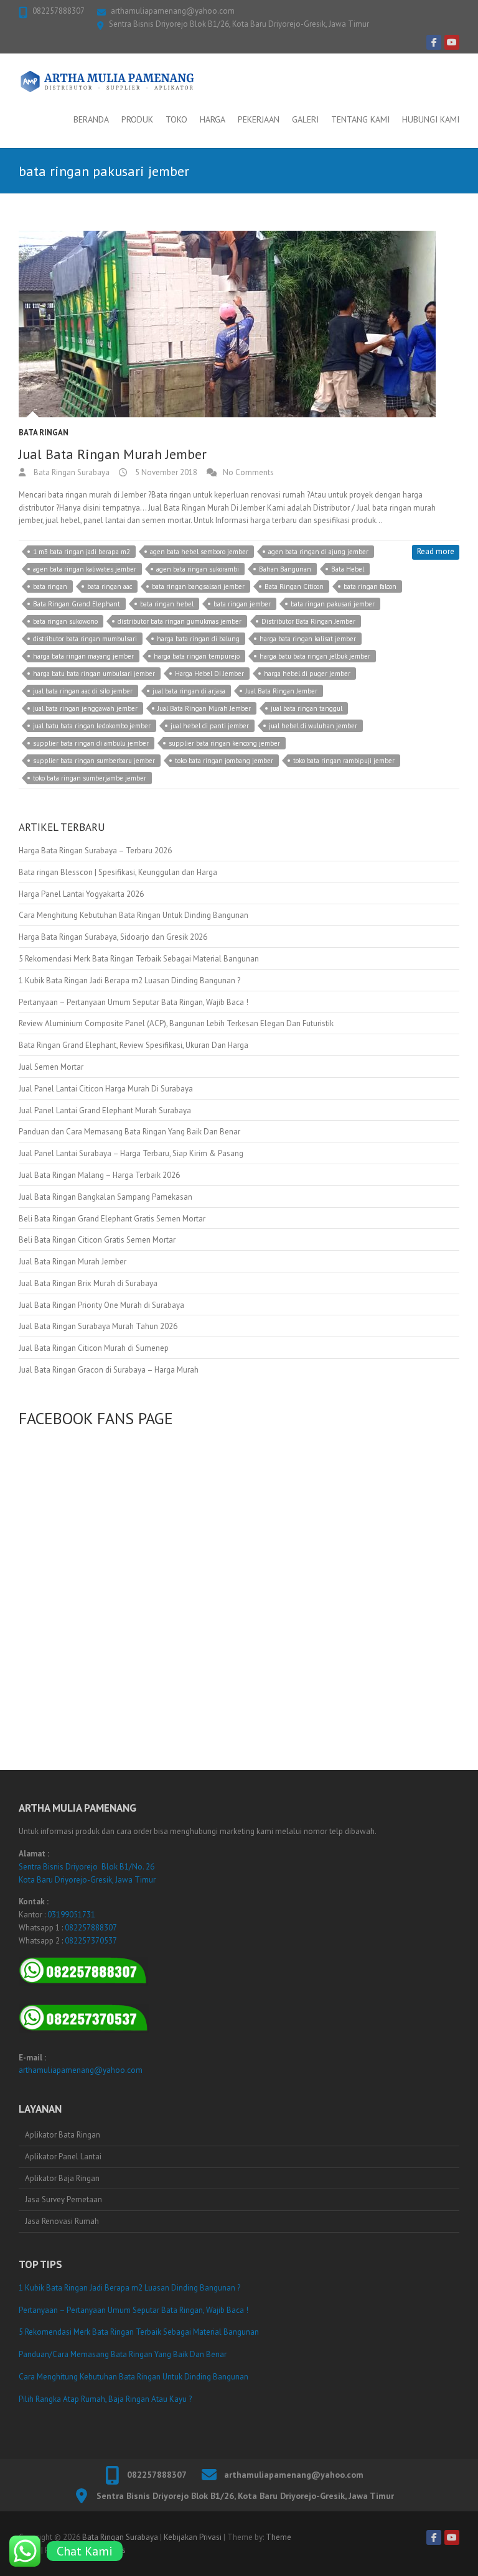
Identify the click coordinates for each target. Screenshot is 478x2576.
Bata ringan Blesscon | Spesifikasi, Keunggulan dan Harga (118, 872)
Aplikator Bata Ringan (62, 2134)
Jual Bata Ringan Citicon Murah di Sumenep (94, 1348)
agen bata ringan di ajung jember (318, 551)
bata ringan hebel (167, 604)
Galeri (305, 119)
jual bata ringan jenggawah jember (85, 708)
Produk (137, 119)
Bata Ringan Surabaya (71, 472)
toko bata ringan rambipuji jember (344, 760)
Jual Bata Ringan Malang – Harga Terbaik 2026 (99, 1175)
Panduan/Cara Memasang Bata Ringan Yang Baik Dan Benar (123, 2354)
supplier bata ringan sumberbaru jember (94, 760)
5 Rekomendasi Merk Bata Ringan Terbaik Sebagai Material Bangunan (139, 958)
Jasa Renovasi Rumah (62, 2221)
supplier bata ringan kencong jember (224, 743)
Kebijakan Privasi (193, 2537)
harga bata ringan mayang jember (83, 656)
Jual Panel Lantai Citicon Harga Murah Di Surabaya (106, 1088)
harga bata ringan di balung (198, 638)
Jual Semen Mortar (51, 1067)
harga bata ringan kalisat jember (308, 638)
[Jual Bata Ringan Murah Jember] (239, 324)
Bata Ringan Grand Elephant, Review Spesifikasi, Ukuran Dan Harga (133, 1045)
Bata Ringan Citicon (294, 586)
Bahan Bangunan (285, 569)
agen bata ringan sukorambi (197, 569)
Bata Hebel (347, 569)
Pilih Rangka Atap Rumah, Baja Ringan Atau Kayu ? (105, 2399)
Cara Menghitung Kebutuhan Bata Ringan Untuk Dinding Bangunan (133, 915)
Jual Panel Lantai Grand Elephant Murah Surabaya (105, 1110)
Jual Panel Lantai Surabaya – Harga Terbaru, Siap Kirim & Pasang (131, 1153)
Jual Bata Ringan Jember (281, 691)
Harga (212, 119)
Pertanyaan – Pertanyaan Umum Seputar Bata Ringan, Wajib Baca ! (133, 1002)
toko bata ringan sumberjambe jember (89, 778)
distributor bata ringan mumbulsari (85, 638)
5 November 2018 (165, 472)
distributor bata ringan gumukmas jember (179, 621)
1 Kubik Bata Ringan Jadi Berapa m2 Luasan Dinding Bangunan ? (129, 980)
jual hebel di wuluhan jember (313, 725)
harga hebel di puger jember (307, 673)
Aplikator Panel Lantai (63, 2156)
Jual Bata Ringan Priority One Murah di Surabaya (101, 1305)
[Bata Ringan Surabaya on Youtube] (451, 42)
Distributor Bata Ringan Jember (308, 621)
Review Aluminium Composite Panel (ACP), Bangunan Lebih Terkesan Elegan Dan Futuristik (176, 1023)
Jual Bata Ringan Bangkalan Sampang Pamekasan (105, 1197)
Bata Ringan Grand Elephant (76, 604)
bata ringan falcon (370, 586)
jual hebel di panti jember (210, 725)
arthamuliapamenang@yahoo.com (173, 11)
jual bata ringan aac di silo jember (83, 691)
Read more (435, 551)
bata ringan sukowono (65, 621)
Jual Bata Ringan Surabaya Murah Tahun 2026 (98, 1326)
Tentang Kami (360, 119)
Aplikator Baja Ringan (62, 2178)
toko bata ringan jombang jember (224, 760)
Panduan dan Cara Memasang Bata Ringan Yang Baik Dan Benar (129, 1131)
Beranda (91, 119)
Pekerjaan (258, 119)
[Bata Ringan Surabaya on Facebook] (433, 42)
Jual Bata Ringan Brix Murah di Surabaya (88, 1283)
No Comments (248, 472)
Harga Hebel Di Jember (209, 673)
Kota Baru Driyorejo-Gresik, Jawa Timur (87, 1879)
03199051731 (71, 1914)
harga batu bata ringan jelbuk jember (315, 656)
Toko (176, 119)
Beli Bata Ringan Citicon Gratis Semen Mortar (97, 1240)
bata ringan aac (109, 586)
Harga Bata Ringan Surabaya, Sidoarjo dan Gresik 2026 (113, 937)
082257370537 (91, 1940)
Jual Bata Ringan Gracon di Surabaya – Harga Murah (109, 1369)
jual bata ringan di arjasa (188, 691)
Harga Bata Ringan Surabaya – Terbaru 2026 (95, 850)
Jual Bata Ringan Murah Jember (113, 454)
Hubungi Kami (430, 119)
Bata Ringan (43, 432)
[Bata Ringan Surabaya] (107, 81)
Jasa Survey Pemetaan (63, 2199)
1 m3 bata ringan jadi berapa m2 (81, 551)
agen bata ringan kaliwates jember (84, 569)
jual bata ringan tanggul (306, 708)
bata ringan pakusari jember (333, 604)
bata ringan (50, 586)
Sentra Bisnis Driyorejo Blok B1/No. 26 (86, 1866)
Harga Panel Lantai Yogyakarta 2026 (81, 894)
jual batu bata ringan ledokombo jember (92, 725)
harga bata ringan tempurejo (197, 656)
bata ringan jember (242, 604)
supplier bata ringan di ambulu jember (91, 743)
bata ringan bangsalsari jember (198, 586)
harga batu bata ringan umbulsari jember (94, 673)
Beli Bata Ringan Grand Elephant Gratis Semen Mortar (112, 1218)
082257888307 (58, 11)
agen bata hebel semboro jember (199, 551)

__TASK DESCRIPTION__. Establish how many lines of the material above hold the word "agen". Nothing but the count should be returned.

__SOLUTION TO THIS TASK__. 4